TASK INSTRUCTIONS -
From the data below, set down exactly the lines between the one holding "The height and" and the one holding "The width and height of the screenshot is (1432, 895).", inclusive, and no others.

DATASET CONTENT -
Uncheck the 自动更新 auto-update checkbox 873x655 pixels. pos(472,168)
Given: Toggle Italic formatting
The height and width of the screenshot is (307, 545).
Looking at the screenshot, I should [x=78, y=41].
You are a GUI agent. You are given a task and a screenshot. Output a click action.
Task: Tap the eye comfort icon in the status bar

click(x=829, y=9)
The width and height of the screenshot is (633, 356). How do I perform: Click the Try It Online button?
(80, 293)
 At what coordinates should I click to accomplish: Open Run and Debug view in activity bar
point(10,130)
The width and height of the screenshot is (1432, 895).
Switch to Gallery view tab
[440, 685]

--

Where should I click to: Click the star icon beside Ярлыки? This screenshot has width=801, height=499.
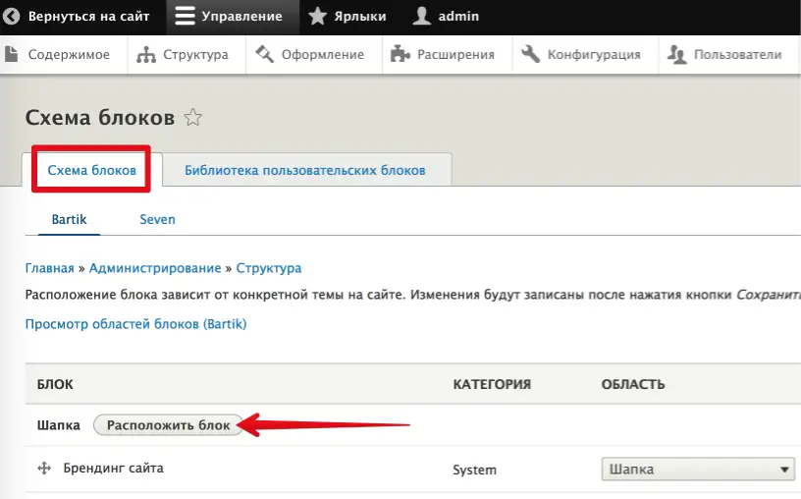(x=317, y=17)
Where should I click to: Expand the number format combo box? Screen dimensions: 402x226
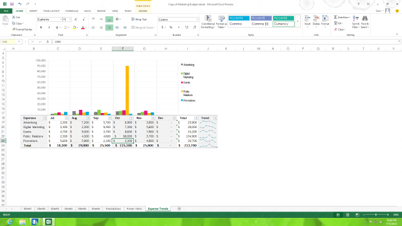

ANSWER BOX -
The height and width of the screenshot is (307, 545).
Looking at the screenshot, I should [x=78, y=41].
You are a GUI agent. You are given a task and a screenshot. Output a click action.
Task: Tap the eye comfort icon in the status bar

click(x=829, y=9)
The width and height of the screenshot is (633, 356). How do I perform: Click the Try It Online button?
(80, 293)
 At what coordinates should I click to accomplish: Open Run and Debug view in activity bar
point(10,130)
The width and height of the screenshot is (1432, 895).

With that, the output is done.